◆ **STUDY QUESTIONS**:
A: According to the Del Frisco's liquor license article, on what date did the Burlington restaurant close permanently?
B: Rewrite the passage of the Del Frisco's liquor license article that opens with the words "Del Frisco’s Grille did" and closes with "a timely manner.", switching "restaurant tenant" to "restaurant operator".

◆ **SOURCE TEXT**:
********************
BURLINGTON - Like many restaurants that closed before the pandemic, upscale restaurant Del Frisco’s Grille is experiencing problems moving its liquor license.

The bar and grill chain located on Middlesex Turnpike in Burlington closed its doors permanently on Oct. 15, 2019. The chain’s Chestnut Hill restaurant also closed around that time.

The Board of Selectmen were recently informed that Del Frisco’s objective to broker the license to another restaurant entity is stuck in the mud, due to the “frozen” climate COVID-19 has inflicted on the restaurant industry.

The company did confirm they have hired a broker to market the commercial space and license together.

“I can tell you the problem right now is not the marketing tools being used but the fact that no one is initiating and opening new locations during the pandemic,” explained attorney Andrew Upton, representing Del Frisco’s Grille. “The only inquiries I get now from people interested in opening new businesses are of the delivery variety, which would not pass the ABCC (Alcoholic Beverages Control Commission) muster and do not need the same kind of space as a traditional restaurant, as they just need kitchen space.”

Upton further expounded, “We are really in a terrible time for the restaurant business.”

Del Frisco’s Grille did garner some interest in the first few months after their closure, but none were serious enough to enter into negotiations with the landlord. The landlord’s license broker revealed they received one “low-ball” offer which was rejected. The hope is that the restaurant business scene will improve once the health and safety issues are remedied sometime in the spring.

“The only way [Del Frisco’s] can get out alive is to get another restaurant tenant in there,” Upton remarked. “And the only way we can get someone in there, is if there is a liquor license attached to the property.”

The selectmen reiterated its support in providing Del Frisco’s with every opportunity to sell its liquor license in a timely manner.

“I have no problem doing whatever we can to accommodate your needs with COVID-19 around,” commented Selectman Vice Chair James Tigges. “Whatever we can do to help get a successful restaurant there, we will do.”

Selectman Nicholas Priest is “hopeful” the health and safety issues begin to normalize in the spring.

This liquor license matter is currently in front of the selectmen as a public hearing, which has been continued to the board’s meeting on March 22.
********************
◆ **MATERIAL PROVIDED**:
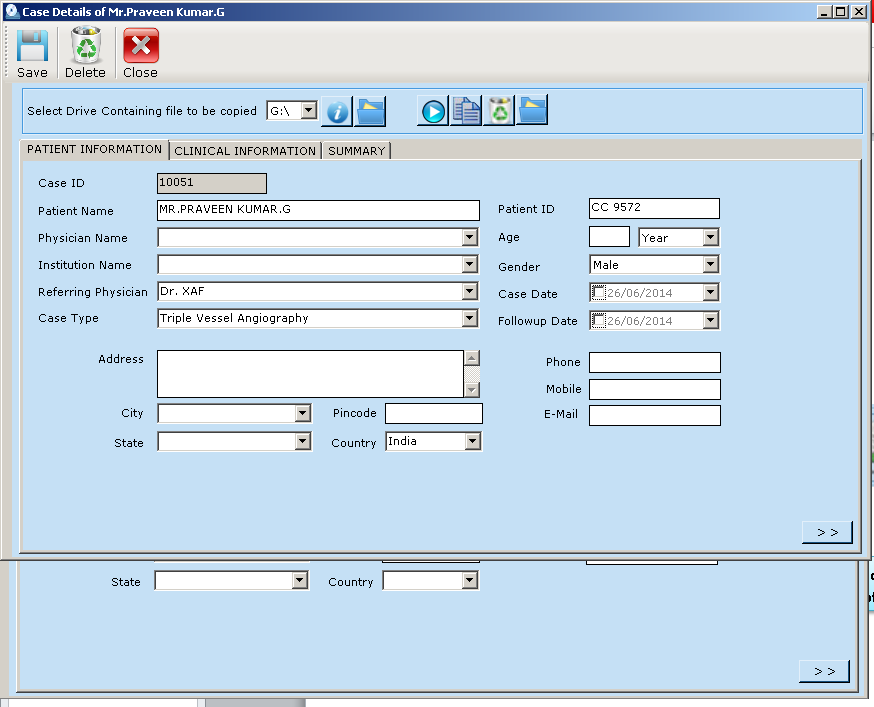Expand the Referring Physician dropdown showing Dr. XAF
874x707 pixels.
(x=470, y=292)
********************
◆ **ANSWER SET**:
A: Oct. 15, 2019

B:
Del Frisco’s Grille did garner some interest in the first few months after their closure, but none were serious enough to enter into negotiations with the landlord. The landlord’s license broker revealed they received one “low-ball” offer which was rejected. The hope is that the restaurant business scene will improve once the health and safety issues are remedied sometime in the spring.

“The only way [Del Frisco’s] can get out alive is to get another restaurant operator in there,” Upton remarked. “And the only way we can get someone in there, is if there is a liquor license attached to the property.”

The selectmen reiterated its support in providing Del Frisco’s with every opportunity to sell its liquor license in a timely manner.